About ten days after my brother returned to the United States, I went to see Rosie for the last time. As we said goodbye in her living room, I began to cry.
‘You were like my mother,’ I told her.
‘I know,’ she said, and started to cry, too.
I walked outside. I thought I would turn back to look at her a final time, but I couldn’t. I opened the car door and got in.
‘David is it?’ said the Uber driver.
It’s late morning on September 10, the day before Rosie is going to die, and my WhatsApp is ringing. It’s her. I pick up. ‘I’m ringing you for the last time,’ she says cheerfully.
She is now at a hotel in Zurich. She had some problems with the journey over. Her wheelchair was too big for the Swiss Air flight, so she had to book with another airline.
She’s been moaning about it ever since, specifically how she wants a refund. Why do you care? I keep wanting to ask.
Instead, I ask what she’ll do today. A Dutch friend who has accompanied her chips in. ‘There is a lovely lake here,’ he says. ‘We might take a stroll around it.’
‘What are you talking about?’ she responds. ‘It’s a total s***hole.’
Paradoxically, Rosie only had a death wish because she was one of the most alive people I ever met, writes David of Rosie, pictured third from right, front row in a local choir in London
I ask her how she feels. ‘I’m ready to go,’ she replies. ‘Are you scared?’ I ask. ‘Why should I be scared?’ she replies.
The next day she went. I got the full story from someone who was with her.
On Tuesday at 5pm local time a doctor from Dignitas visited to check that Rosie was of sound mind and knew what she was doing. He also explained what would happen the next day. Only once, in his career, had someone decided then that they wanted to back out.

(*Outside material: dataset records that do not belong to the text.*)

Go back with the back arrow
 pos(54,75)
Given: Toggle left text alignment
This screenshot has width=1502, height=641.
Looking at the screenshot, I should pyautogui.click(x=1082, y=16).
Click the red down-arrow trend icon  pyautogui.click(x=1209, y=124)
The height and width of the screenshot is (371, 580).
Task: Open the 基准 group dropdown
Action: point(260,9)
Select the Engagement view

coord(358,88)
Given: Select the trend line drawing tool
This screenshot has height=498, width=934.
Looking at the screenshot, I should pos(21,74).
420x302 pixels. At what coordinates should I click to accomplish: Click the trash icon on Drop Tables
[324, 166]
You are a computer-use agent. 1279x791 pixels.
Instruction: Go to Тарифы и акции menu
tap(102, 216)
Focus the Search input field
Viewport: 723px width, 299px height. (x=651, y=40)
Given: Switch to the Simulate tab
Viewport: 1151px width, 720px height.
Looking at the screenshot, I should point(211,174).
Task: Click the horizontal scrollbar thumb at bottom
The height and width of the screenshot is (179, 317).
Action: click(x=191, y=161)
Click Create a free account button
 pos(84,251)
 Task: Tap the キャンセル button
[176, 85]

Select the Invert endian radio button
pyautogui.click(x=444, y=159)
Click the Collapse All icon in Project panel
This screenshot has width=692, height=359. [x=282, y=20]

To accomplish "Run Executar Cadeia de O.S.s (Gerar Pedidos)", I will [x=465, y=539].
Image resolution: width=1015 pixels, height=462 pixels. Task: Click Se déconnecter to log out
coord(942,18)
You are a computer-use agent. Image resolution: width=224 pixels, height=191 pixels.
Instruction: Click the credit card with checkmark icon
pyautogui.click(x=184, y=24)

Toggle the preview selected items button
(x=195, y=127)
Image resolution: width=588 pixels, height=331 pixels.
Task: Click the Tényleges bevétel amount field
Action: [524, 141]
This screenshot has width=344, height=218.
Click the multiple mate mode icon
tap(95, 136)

That evening the group had a final dinner. ‘This is the last supper’, a relative of ours said. ‘The difference is Jesus returned,’ someone else retorted, ‘Rosie won’t!’
The following morning the doctor arrived at 8.30am, and Rosie confirmed that she would be going through with it. It was scheduled for 10am so Rosie and those with her took a cab from the hotel to Dignitas – a corrugated prefab house on an industrial estate, which is, I was told, ‘nicer than it sounds, because it’s Switzerland’.
There was a room with a table where she signed some forms, before being lifted on to the bed. First, she was given an anti-sickness drink to line her stomach. Then the barbiturates that would kill her.
She couldn’t lift the glass, so the nurses gave her a straw, and she drank the liquid down in one go. There was no hesitation or final words.
‘It doesn’t taste very nice,’ she said.
The nurses had already explained what was going to happen. After two or three minutes you go into a coma, and then your breathing slowly stops. And so everyone waited. ‘It hasn’t worked yet,’ Rosie mumbled. And then, her last words. ‘I can still hear.’
Assisted dying is a fraught subject that is ill-served by lazy sloganeering. But it is clear to me that the time has come for the law in the UK to change. Switzerland gave Rosie something that her own country could not: the chance to die as she lived, with dignity and on her own terms.
Rosemarie Lawy, 30 July 1956 – 11 September 2024. Baruch Dayan HaEmet. May her memory be a blessing.